«Комната Платонова»

26 сентября 2018

 «Река Потудань» в Псковском театре — пространство свободных ассоциаций. Соответствия визуального, акустического рядов тексту — всегда непрямые, неоднозначные. Речь, музыка, среда, физическое действие согласованы в высказывание не вербального, а скорее иероглифического плана, герметичное и вместе с тем открытое толкованиям.

Павильон на Камерной сцене напоминает какое-то казенное больничное помещение, вроде комнаты отдыха в доме для престарелых. Тускло-зеленая краска стен; сквозь небольшую прямоугольную нишу, напоминающую замазанное белой краской окно, проникает свет; другое такое «окно» — небольшой плазменный экран, установленный на стене. В четырех креслах, обращенных в зал, — точно в забытьи неподвижные человеческие фигуры с закрытыми глазами: три немолодых человека и одна девушка. На экране периодически возникают фрагменты человеческого тела — глаз, губы, ключица, пульсация нежного женского горла. Кажется, это не глаз показывают нам, а глаз наблюдает за людьми, заключенными в больничную комнату-коробку. Когда один из стариков подходит к экрану и касается фрагмента лица на нем, не возможно не вспомнить знаковый кадр из «Персоны» Ингмара Бергмана.

*ФРАГМЕНТ НАБОРА ДАННЫХ*.

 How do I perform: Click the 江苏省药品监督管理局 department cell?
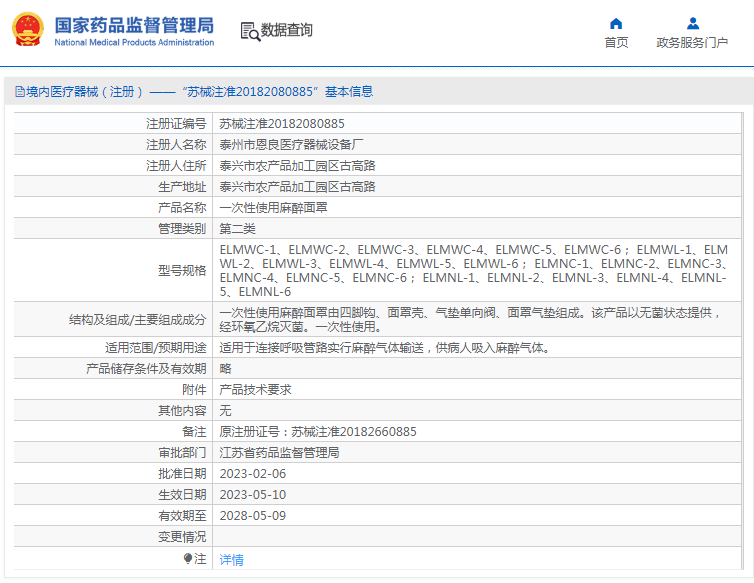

*КОРОТКОЕ ЗАДАНИЕ*.
Продолжите текст о спектакле «Река Потудань», начав сразу после последнего приведенного предложения. Данные для работы не понадобятся.

*РЕЗУЛЬТАТ ВЫПОЛНЕНИЯ*.
Отсылки к фильму работают и на других уровнях: персонажи/персоны спектакля бессловесны, погружены в некое подобие деменции. Артисты Псковской драмы, заслуженные и народные, существуют в отказе от главного инструмента сценического выражения — речи. Сходство с поэтикой фильма Бергмана усиливается, когда участница спектакля, хореограф и актриса Илона Гончар, появляется в костюме медсестры.

Текст рассказа Платонова, то тише, то громче, то яснее, то глуше, иногда будто пробиваясь через радиопомехи, звучит, от начала и до конца записанный голосами участвующих в спектакле актеров: Виктора Яковлева, Юрия Новохижина, Надежды Чепайкиной. Кажется, будто идет трансляция радиоспектакля в доме престарелых. Речь, электронная музыка (композитор Владимир Бочаров), радиопомехи, журчание воды за окном составляют активную звуковую среду. У артистов здесь самостоятельная партитура действий, но иногда эти действия как бы синхронизируют их с текстом. Например, в тот момент, когда звучит рассказ о покойной матери Никиты, Надежда Чепайкина поет фольклорную песню и гладит лицо Виктора Яковлева. Или когда Юрий Новохижин идет за Виктором Яковлевым, повторяя его движения след в след, а мы слышим рассказ о том, как отец Никиты думал, что это он мог бы быть женихом Любы.

Но артисты не разыгрывают текст, не разыгрывают роли героев. Это мы, зрители, совершаем акт персонификации или отождествления их — с персонажами Платонова, это мы совершаем акт согласования визуальной партитуры — с текстом. Вслушиваясь в текст, мы начинаем соотносить самоуглубленного Яковлева — с Никитой, заботливую девушку-медсестру — с Любой, суетливого Новохижина — с отцом Никиты.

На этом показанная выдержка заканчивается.